Prince Philip's 'Brutal Behaviour Moved Queen to Tears'
The Duke of Edinburgh's "brutal" behaviour towards the Queen over her refusal to accept his surname of Mountbatten moved her to tears, a new biography has revealed.
Acclaimed biographer Sally Bedell Smith has even noted that the ten-year delay between the births of the Princess Royal and the Duke of York was the result of "Philip's anger over the Queen's rejection of his family name", according to the Telegraph.
Bedell Smith's book "Elizabeth the Queen: The Life of a Modern Monarch" also reveals Prince Philip's anger over the Queen's decision to accept the advice of the then prime minister Winston Churchill by keeping the family name Windsor.
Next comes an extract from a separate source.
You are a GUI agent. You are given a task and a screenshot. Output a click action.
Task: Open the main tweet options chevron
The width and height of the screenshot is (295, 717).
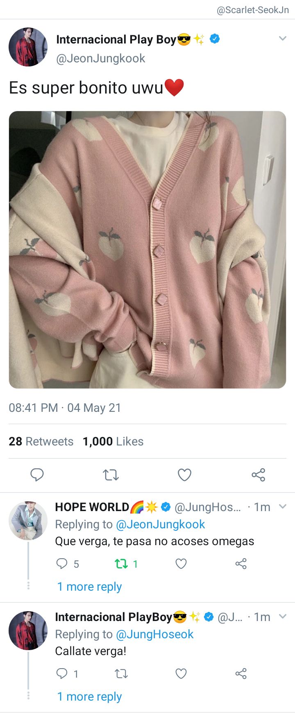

"I am the only man in the country not allowed to give his name to his children. I'm nothing but a bloody amoeba," the Duke reportedly complained when the Queen ascended the throne in 1952. The Duke had, in fact, wanted the Royal family to be known as the House of Mountbatten, the biography reveals.
According to Bedell Smith, Earl Mountbatten, the Duke's uncle and mentor, too believed that the "delay" in the couple having any more children after the Princess Royal was a result of the Duke's discontent over the question of the family name.
The Queen told premier Harold Macmillan when she was heavily pregnant with the Duke of York that she needed to "revisit" the issue of the family name, which "had been irritating the Duke since...1952".
"The Queen only wishes (properly enough) to do something to please her husband - with whom she is desperately in love," Bedell Smith has quoted Macmillan as saying in a diary entry. "What upsets me ... is the Prince's almost brutal attitude to the Queen over all this. I shall never forget what she said to me that Sunday night at Sandringham."
A compromise was reached in which any descendants not entitled to the designation of "royal highness" would be called Mountbatten-Windsor, according to the biography which is due for release in January 2012.